Sunday, March 12, 2006

Explication de Texte 2: sources

The ostensible source of "Music Theory" is the experience of the poet. The poem reports on something that "happened". But it is, of course, not important whether or not it is true or accurate: what is important is that for the poem to work the teacher and the students must plausibly exist. The poem's emotion depends upon our ability to imagine the scene and to identify with the teacher. The poem does not "work" if we identify with the students. The materials, more importantly, are arranged around a point of view that asserts itself as poetic, a particular sensivity, an aesthetic "rightness" precedes the reading of the poem.

"Wallace Stevens" accomplishes itself as a poem by the arrangement of materials that are not in and of themselves poetic. Flarf is made out of materials that are unprepared for poetry; the materials used stand in an arbitrary relation to the emotion presented in the poem. Below are the sources I was able to find. As usual, their critical effect is minimal and negative, i.e., all we learn by discovering the sources is that they do not explain the poesy of the poem. They do not account for the emotion available in the poem. And yet, there is nothing else to the poem but their arrangement. This may seem like a banal point, but it ought to sharpen our sense of the contribution that poetry makes to language. It ought to make it somewhat clearer what poetry is.

3. Wallace Stevens

I couldn't have imagined, nor could you have less imagined, anything so worthy of America, had you not been there and done things, oh so many things, there.

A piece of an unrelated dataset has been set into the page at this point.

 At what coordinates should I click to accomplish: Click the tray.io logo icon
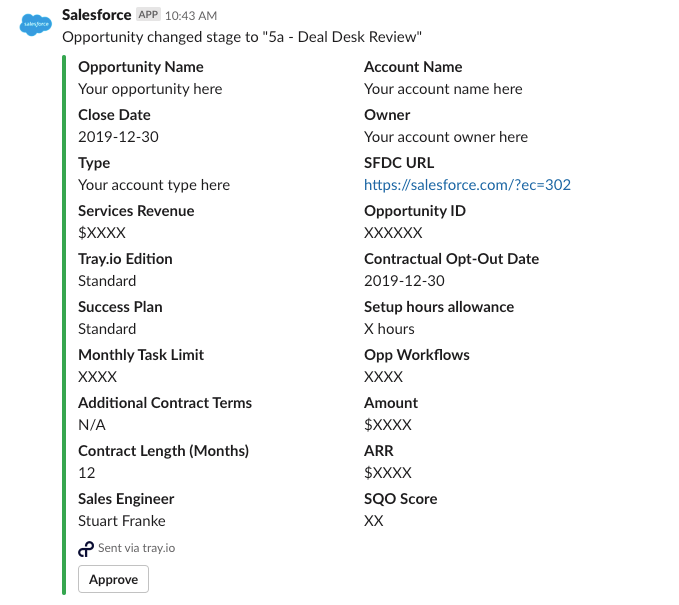click(86, 549)
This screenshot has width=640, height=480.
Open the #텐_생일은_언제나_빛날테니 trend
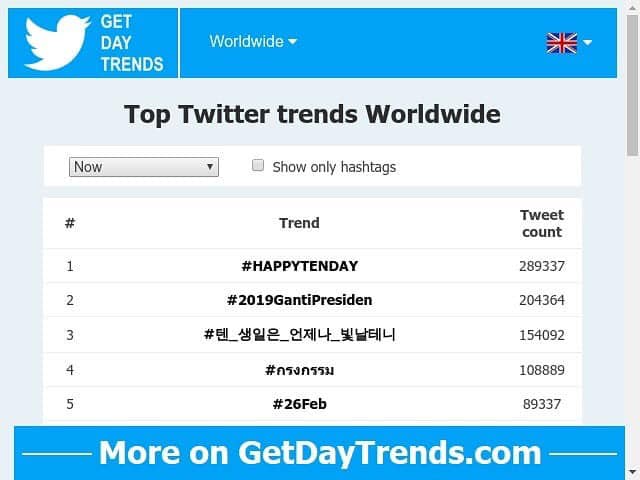pyautogui.click(x=299, y=334)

Ahmed Balfouni, "Top 10 American Poets" in
Neo-comintern Electronic Magazine #187,
January 27, 2002
http://www.neo-comintern.com/archives/ncom187.txt


You're an evil motherfucker if, when somebody dies and you were THERE contributing to the damn shit, you're an evil motherfucker if you say, well, he did it to himself. Of COURSE he did it to himself. And I thought it was a riot, at the time, contributing to it. Look, man, it is actually pretty fucking FAR from a riot. And you got fucked up with Wallace Stevens? Hart Crane? And you're proud of it? Well, FUCK you, Peter Rabbit. I miss everyone I've ever known. Even those I did not like.

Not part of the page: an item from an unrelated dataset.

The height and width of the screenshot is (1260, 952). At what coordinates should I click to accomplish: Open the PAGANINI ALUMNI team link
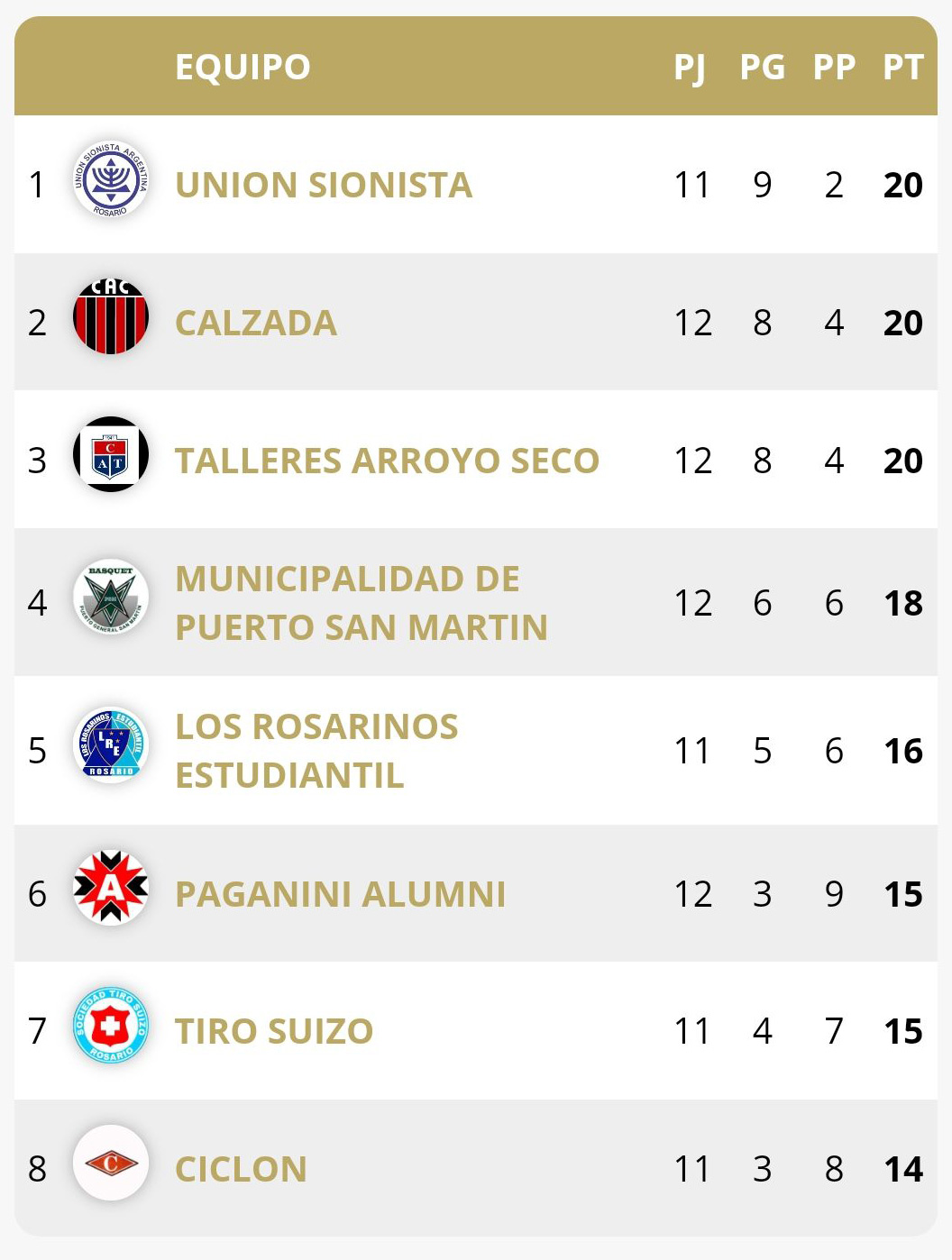[341, 894]
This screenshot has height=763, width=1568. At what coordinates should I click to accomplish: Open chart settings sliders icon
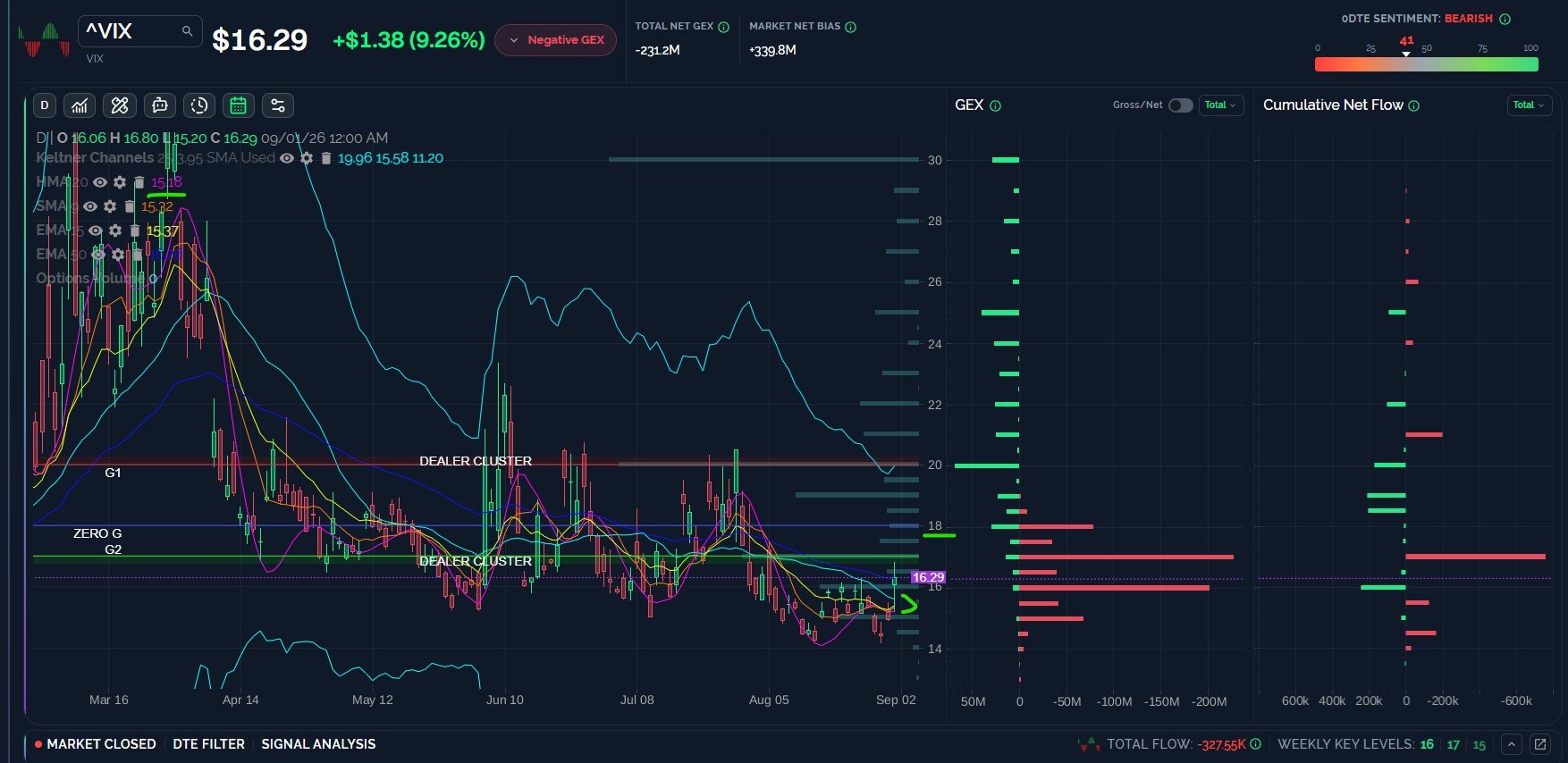click(278, 105)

Kevin McGowin, The Benny Poda Years, Chapter 20
http://www.levee67.com/mcgowin/poda/20.html


Track 10 is “Angel Blake.” This is Glenn Danzig at his finest: slow, heavy and richly textured with his sotto-voce tenor. Lyrically, Danzig is the Wallace Stevens of Evil. “Angel Blake” is a haunting tale; and simply a beautiful song. Here is the perfect example of a man getting better with age. He certainly has come such a long way from, “I turned into a Martian…”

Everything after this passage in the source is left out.